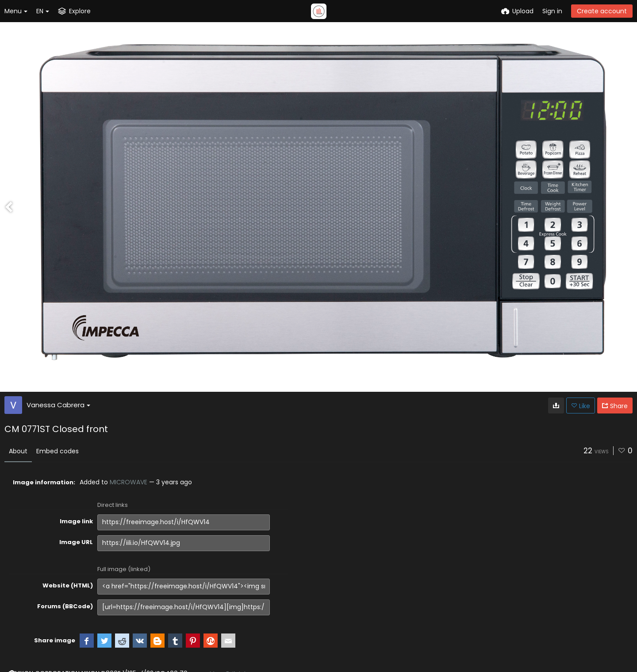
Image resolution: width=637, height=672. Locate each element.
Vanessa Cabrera (58, 405)
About (18, 451)
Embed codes (58, 451)
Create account (602, 11)
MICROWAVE (128, 482)
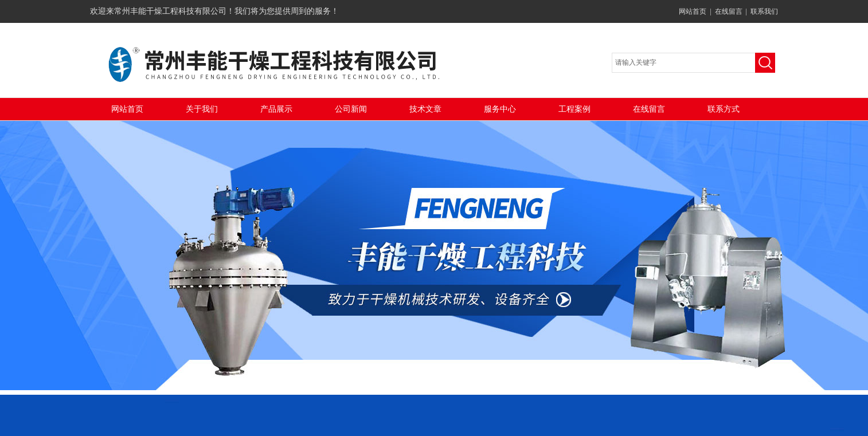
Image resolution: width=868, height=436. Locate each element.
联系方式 (724, 109)
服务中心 (500, 109)
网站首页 (693, 11)
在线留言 (729, 11)
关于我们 (202, 109)
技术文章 (425, 109)
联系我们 (764, 11)
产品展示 (276, 109)
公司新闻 (351, 109)
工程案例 (574, 109)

Goal - Reproduce all of the items above with "Create account" switched to "Sign up" and everything else left unchanged. Leave out the picture lines.

Exercise solution -
Image resolution: width=637, height=672. Locate each element.
Vanessa Cabrera (58, 405)
About (18, 451)
Embed codes (58, 451)
Sign up (602, 11)
MICROWAVE (128, 482)
Image resolution: width=868, height=436. Locate each element.
联系方式 (724, 109)
服务中心 (500, 109)
网站首页 (693, 11)
在线留言 (729, 11)
关于我们 (202, 109)
技术文章 (425, 109)
联系我们 (764, 11)
产品展示 (276, 109)
公司新闻 (351, 109)
工程案例 (574, 109)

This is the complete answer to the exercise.